How To Get Interviews As A Non-Local Candidates
“I’m currently living in Indianapolis with plans to move to New York and join my boyfriend. Ideally, I’d like to land a job before I move. I’ve got four years of work experience on my resume, but most employers still aren’t interested in interviewing me before I get to New York. What should I do?”
- Shannon, Indianapolis, IN
I totally get where employers are coming from on this one, especially when they are looking to fill less specialized roles. And in a city like New York—with so many talented people—I understand it even more. Most employers looking to fill less specialized positions can’t and won’t deal with non-local applicants because (1) they don’t want to pay for your travel expenses, and (2) they don’t want to waste any time interviewing someone that might not move. Unfortunately, there’s a good chance that when New York employers come across your resume with your Indiana address, they trash it without a second thought. Because I am not by any means encouraging you to lie about your address—that never ends well—let’s talk about some other strategies to increase your odds of landing interviews.
One good strategy is to create in-person connections. Plan a trip to New York that gives you at least three work days of free time for networking. About four weeks prior to your visit (and eight weeks prior to your move date), schedule as many informational interviews and networking events into those three days as you can. You’ll want to reserve people’s time far in advance to make sure you make the most of your “networking vacation.”
Find people via LinkedIn, friends and contacts of friends that work within companies and/or jobs you’re interested in pursuing. During your conversations, feel free to be open about the fact that you have plans to move to New York and will be on the job hunt soon, but don’t flat out ask for a job. Just the simple mention will put it on their radar without making them uncomfortable.

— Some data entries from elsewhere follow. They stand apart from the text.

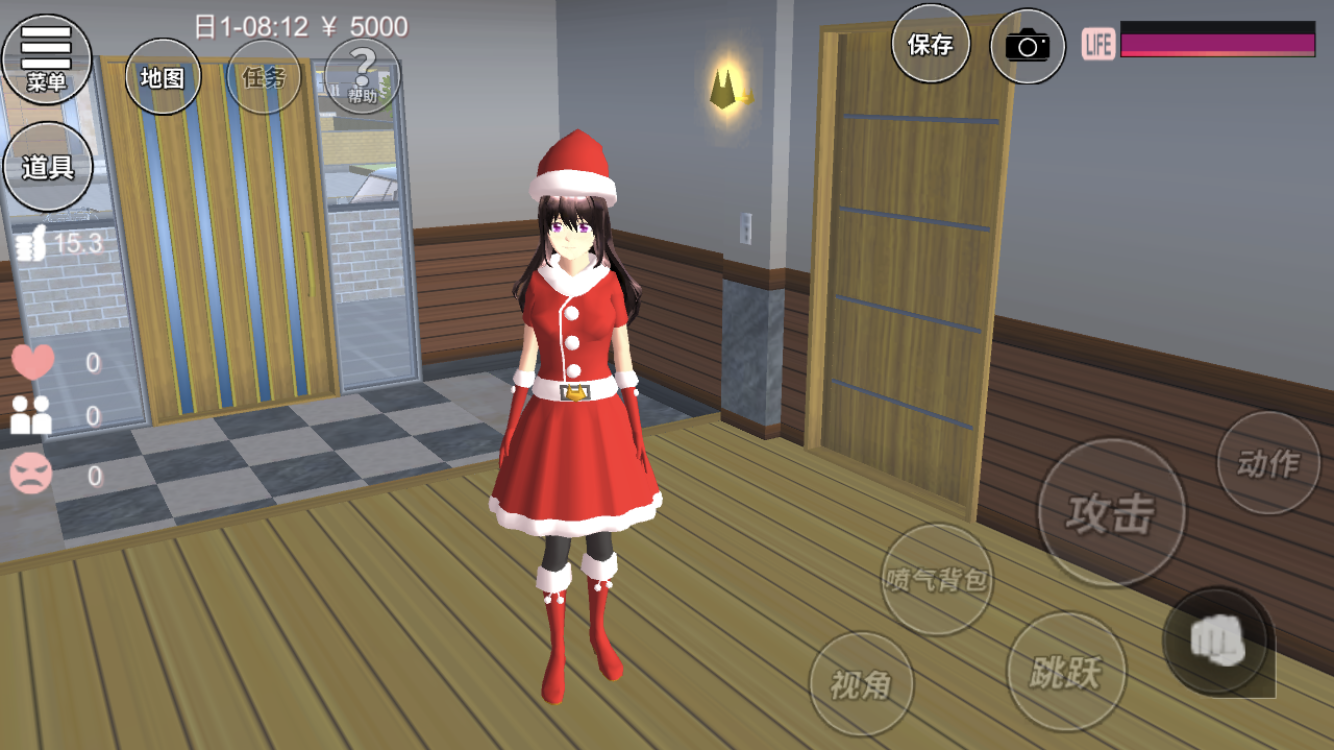Open the 道具 items menu
The width and height of the screenshot is (1334, 750).
tap(48, 167)
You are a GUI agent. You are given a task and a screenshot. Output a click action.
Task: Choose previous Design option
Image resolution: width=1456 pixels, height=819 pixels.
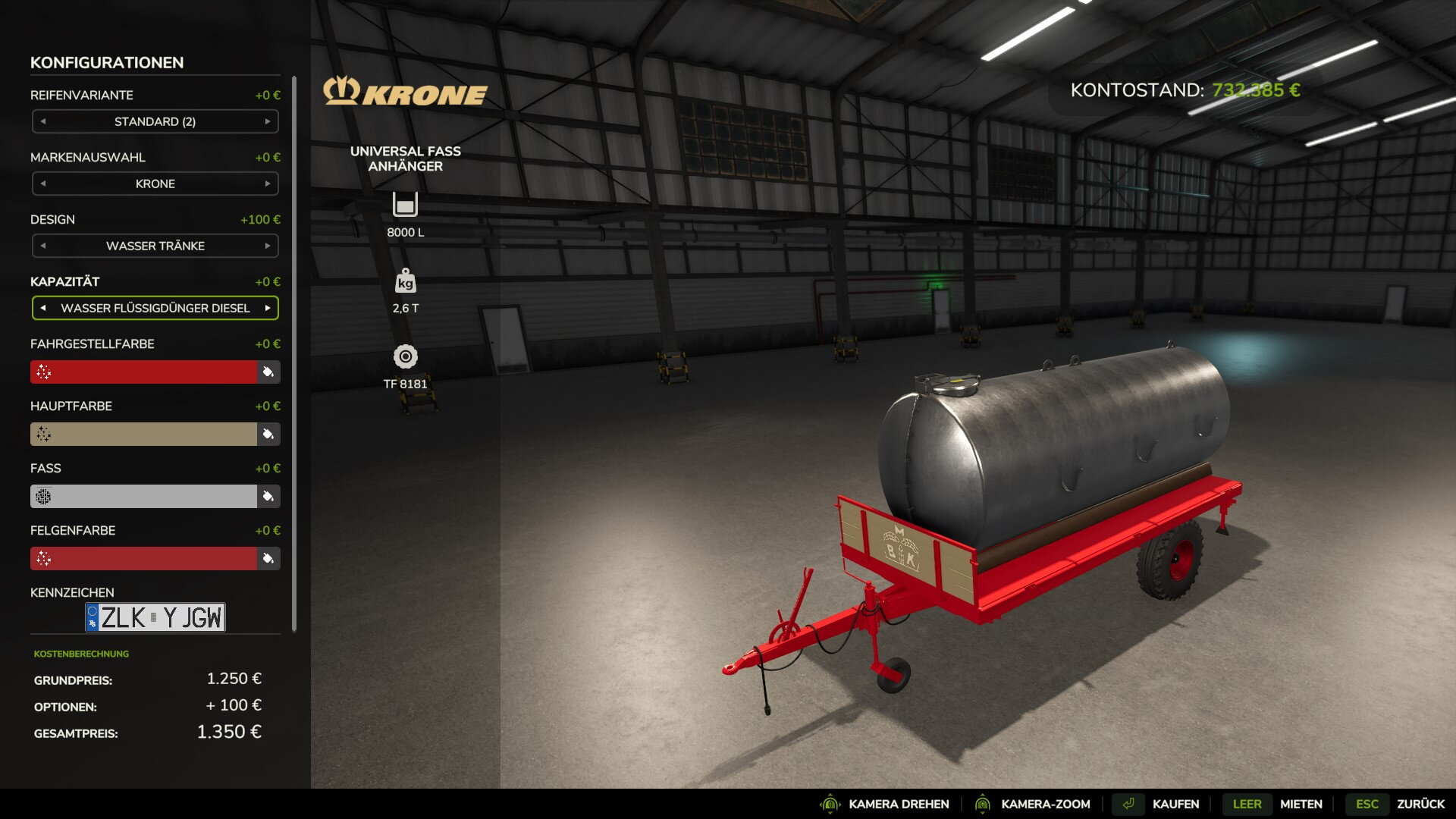[x=43, y=246]
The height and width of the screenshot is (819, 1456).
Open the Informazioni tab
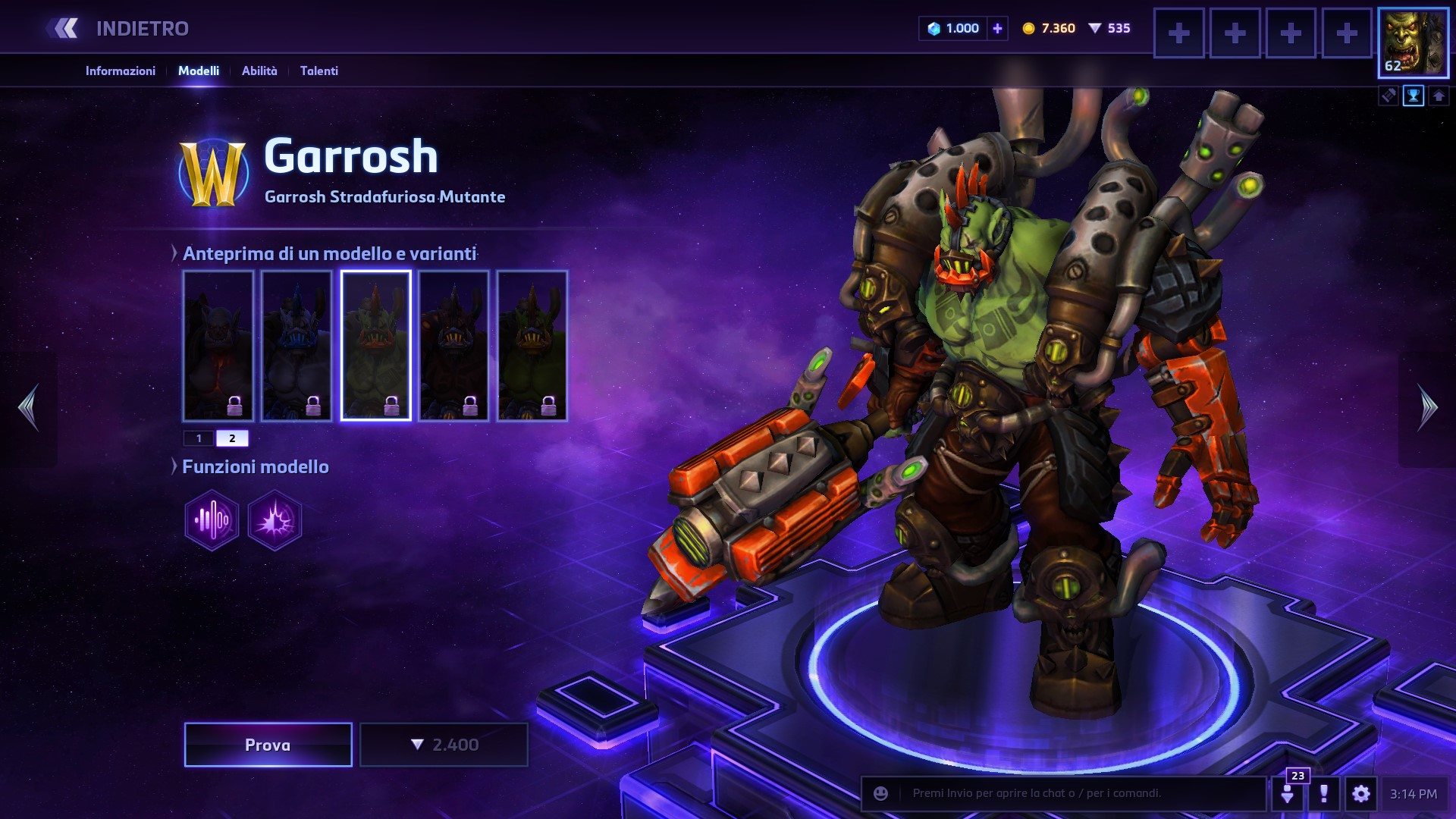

Now that you have made a slew of New York connections, follow up with each person to thank them for their time, tactfully ask them to keep you in mind in case they hear of any new job opportunities, and attach your resume. You may or may not have interviews lined up by the time you move, but whatever the case, you have definitely given yourself a head start. Once you officially move to New York, follow up with your contacts again, letting them know that you’re officially a New Yorker, and continue to schedule as many in-person networking opportunities as possible.
Things will definitely start happening as you continue to connect with more people!